Supplied data:
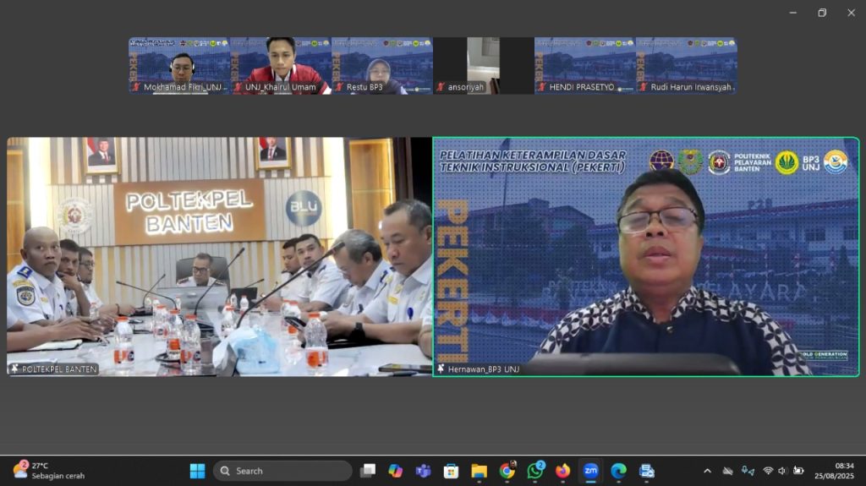
Task: Open Microsoft Edge from the taskbar
Action: tap(619, 471)
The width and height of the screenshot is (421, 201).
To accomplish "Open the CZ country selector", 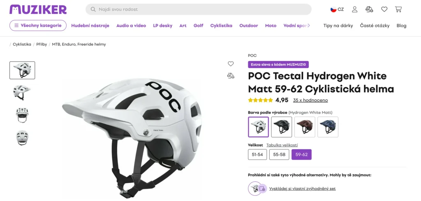I will point(337,9).
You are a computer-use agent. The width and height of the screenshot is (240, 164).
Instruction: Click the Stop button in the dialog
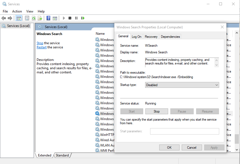point(156,111)
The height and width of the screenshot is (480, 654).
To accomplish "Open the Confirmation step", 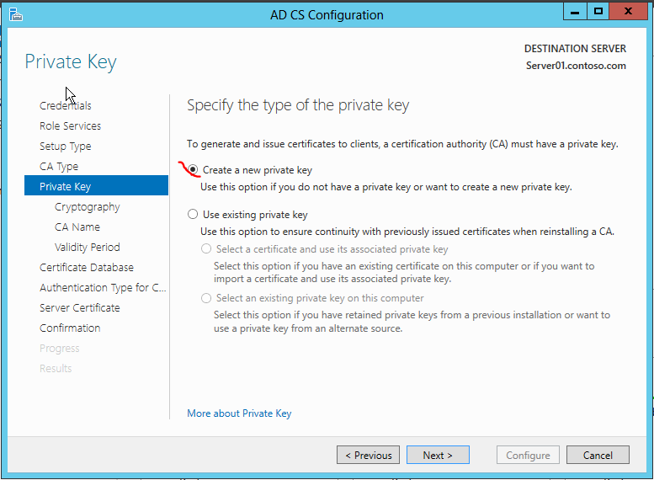I will 70,328.
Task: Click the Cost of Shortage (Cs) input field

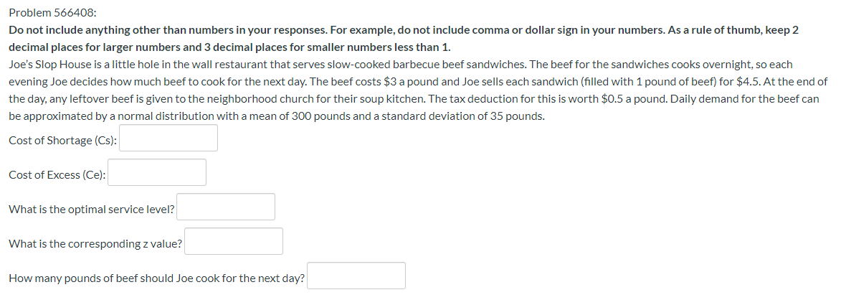Action: pos(168,138)
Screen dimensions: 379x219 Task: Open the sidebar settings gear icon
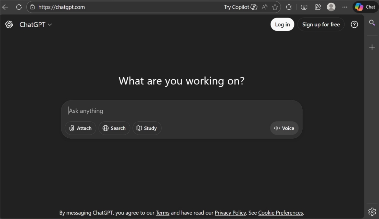pyautogui.click(x=372, y=212)
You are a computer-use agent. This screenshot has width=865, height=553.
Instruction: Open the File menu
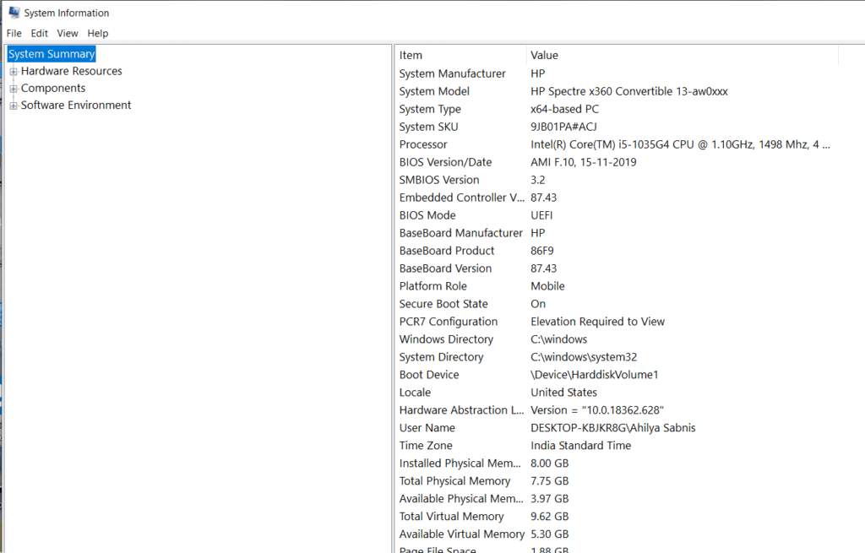(14, 34)
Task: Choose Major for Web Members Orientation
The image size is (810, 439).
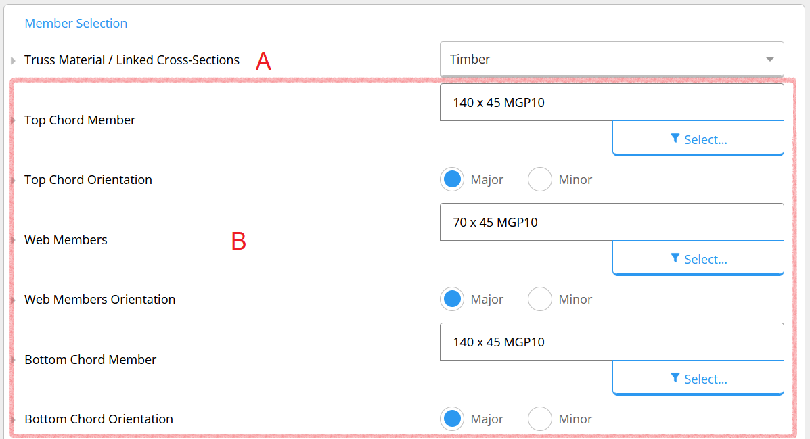Action: tap(452, 299)
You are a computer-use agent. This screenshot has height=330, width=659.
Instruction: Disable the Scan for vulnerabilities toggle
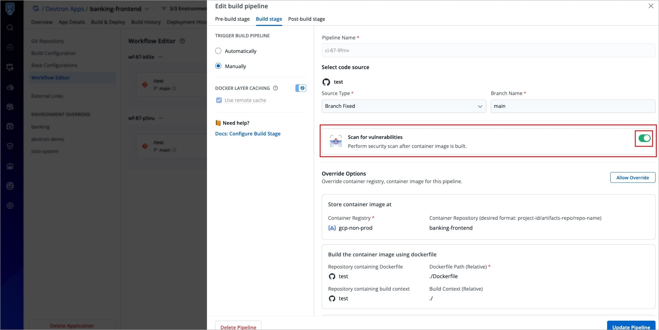pos(644,139)
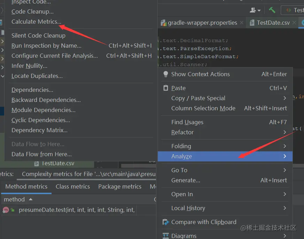The image size is (304, 239).
Task: Open the Package metrics tab
Action: (x=120, y=186)
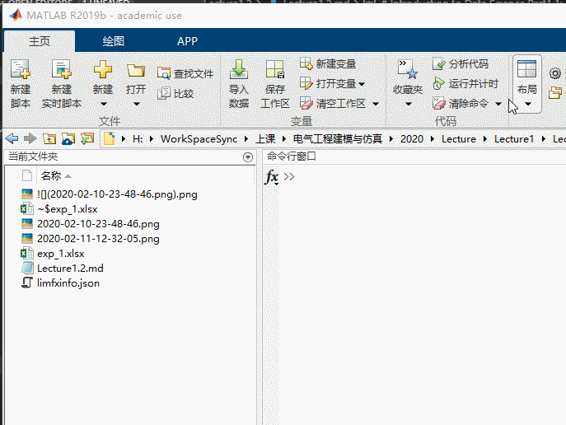This screenshot has height=425, width=566.
Task: Click 运行并计时 (Run and Time)
Action: point(465,84)
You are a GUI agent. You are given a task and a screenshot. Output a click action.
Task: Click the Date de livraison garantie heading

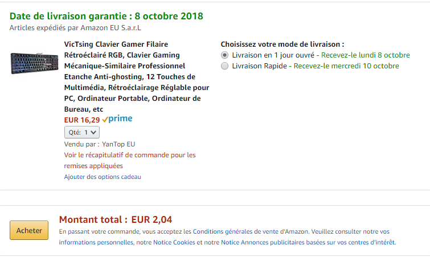point(107,15)
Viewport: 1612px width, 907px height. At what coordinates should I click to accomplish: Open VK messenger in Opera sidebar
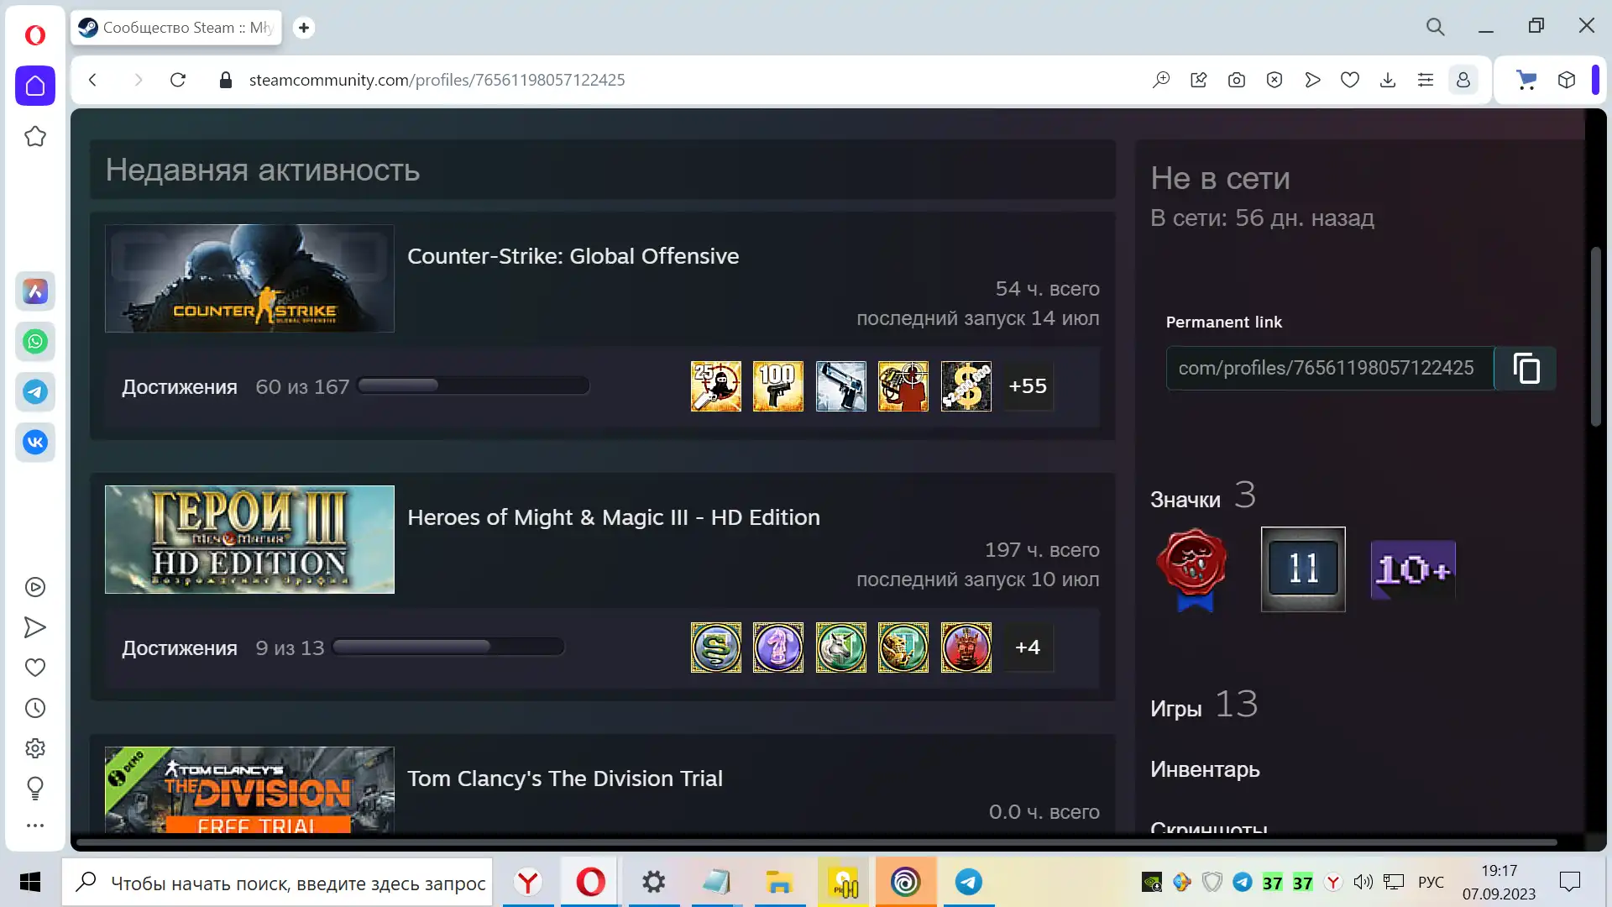click(x=35, y=443)

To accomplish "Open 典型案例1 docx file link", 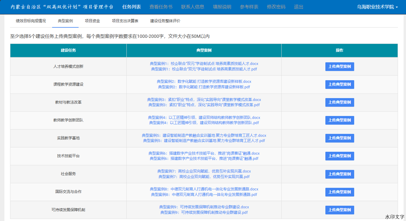I will (204, 64).
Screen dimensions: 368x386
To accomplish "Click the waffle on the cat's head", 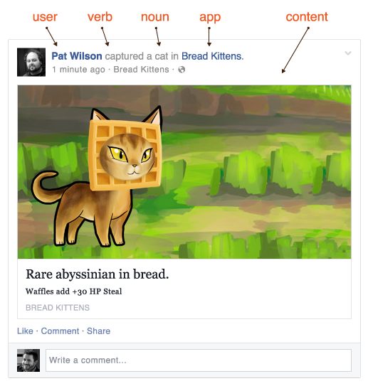I will 125,155.
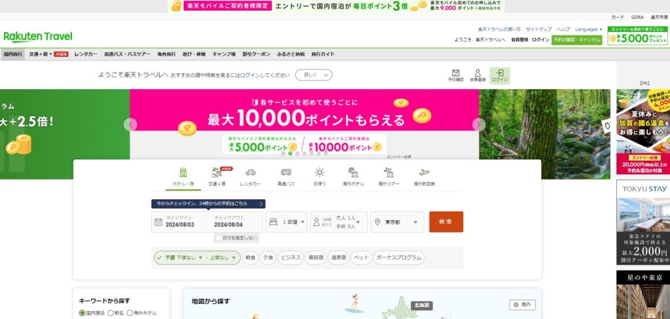Select the レンタカー car icon in search panel

tap(250, 173)
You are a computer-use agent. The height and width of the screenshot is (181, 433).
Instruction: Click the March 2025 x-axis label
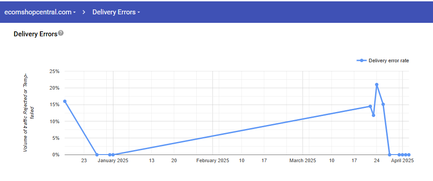click(x=303, y=160)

Stated task:
Which lines in the records above contain the word "sidebar", with capitalization counting? Return each of those lines in full.

Completed exercise:
Screen dimensions: 379x219 Task: Open the sidebar settings gear icon
Viewport: 1612px width, 907px height. At what coordinates should I click to accomplish: Open VK messenger in Opera sidebar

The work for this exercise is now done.